En hommage à Lucy Lippard, retirée au fin fond du Nouveau Mexique, les deux commissaires Seungduk Kim et Franck Gautherot, ont francisé ce qui reste un magnifique titre d’exposition « Abstraction excentrique » en y convoquant des artistes actifs à Paris entre les années 1950 et 1970.
Plongeant dans les méandres de l’abstraction géométrique, dont les tangentes, – depuis César Doméla –, ont arrondi les angles trop droits, six artistes à la gloire éteinte ou passée, se retrouvent sur les cimaises du Consortium Museum pour une bataille de peintures et de tapisseries en marge de ces éternels retours que le monde de l’art connaît et met en scène régulièrement.
Certains d’entre eux ont fait carrière dans les cercles officiels de l’Académie des Beaux-Arts – Jean Dewasne s’est assis dans le fauteuil d’Hans Hartung, et l’a laissé à son tour à Yves Millecamps.
Plongeant dans les esthétiques typées, modernistes devenues compassées avant de revenir au goût du jour, cette bande d’artistes sont réunis ici même par le raccourci de l’excentricité, entre dans le panthéon des redécouvertes, des réajustements, des sautes de goût dont l’institution dijonnaise a le secret.
Dès l’ouverture de l’exposition se dessine une hypothèse où la tapisserie, décorative dans sa nature même, affiche d’emblée sa collégialité avec la peinture. L’art du tissage et l’art de la peinture sont en osmose et défendent ensemble un propos sur l’art accroché aux murs.

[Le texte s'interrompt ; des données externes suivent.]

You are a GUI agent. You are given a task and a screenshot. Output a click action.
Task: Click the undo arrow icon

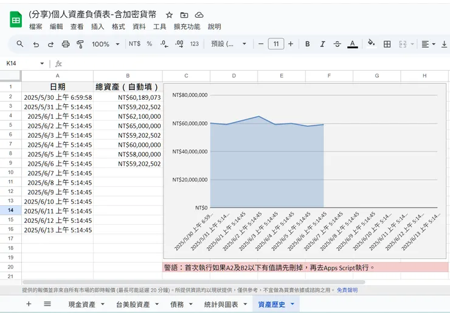click(36, 44)
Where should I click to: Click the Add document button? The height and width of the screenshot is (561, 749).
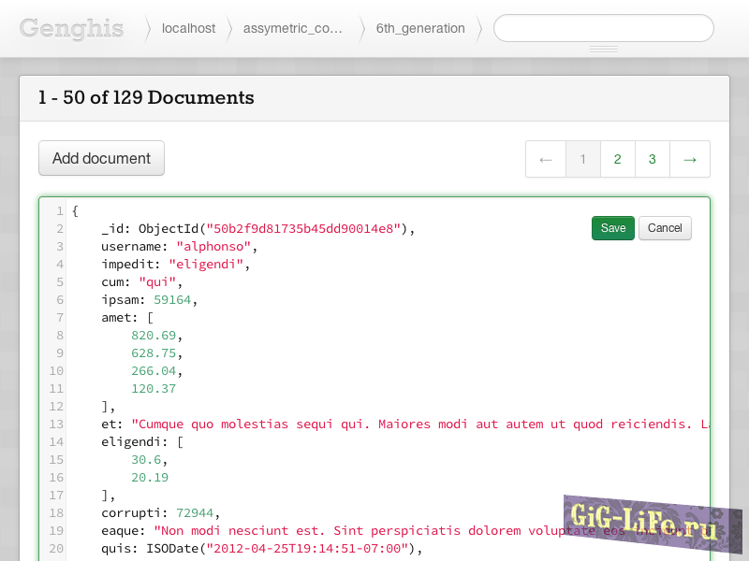pos(101,158)
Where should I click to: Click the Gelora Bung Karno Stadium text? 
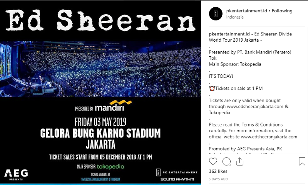click(x=100, y=134)
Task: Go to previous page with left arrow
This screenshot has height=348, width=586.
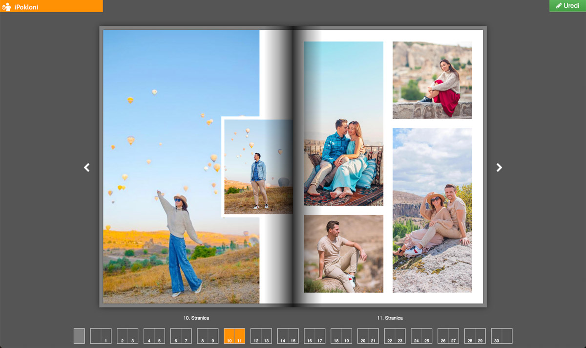Action: tap(87, 168)
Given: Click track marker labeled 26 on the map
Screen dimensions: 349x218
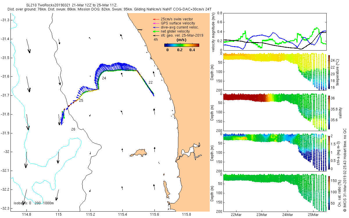Looking at the screenshot, I should [73, 129].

La tapisserie avait eu, au cours des âges classiques, dans un concours de virtuosité sans fin, la volonté de rivaliser dans la multiplication des couleurs et des finesses de fils avec l’infini catalogue des couleurs possibles dans la peinture. En vain. Faisant preuve d’une audace iconoclaste, le bataillon des jeunes Lurçat, Picart Ledoux, Dom Robert… allait mettre à mal une telle sophistication pour la remplacer par des aplats, des contours, des couleurs primaires, des tons séparés, dans un renouveau formel et stylistique original. L’engouement est tel que cette catégorie obtient une biennale qui de 1962 à 1995 présentera, à Lausanne, plus de 600 artistes du monde entier. […]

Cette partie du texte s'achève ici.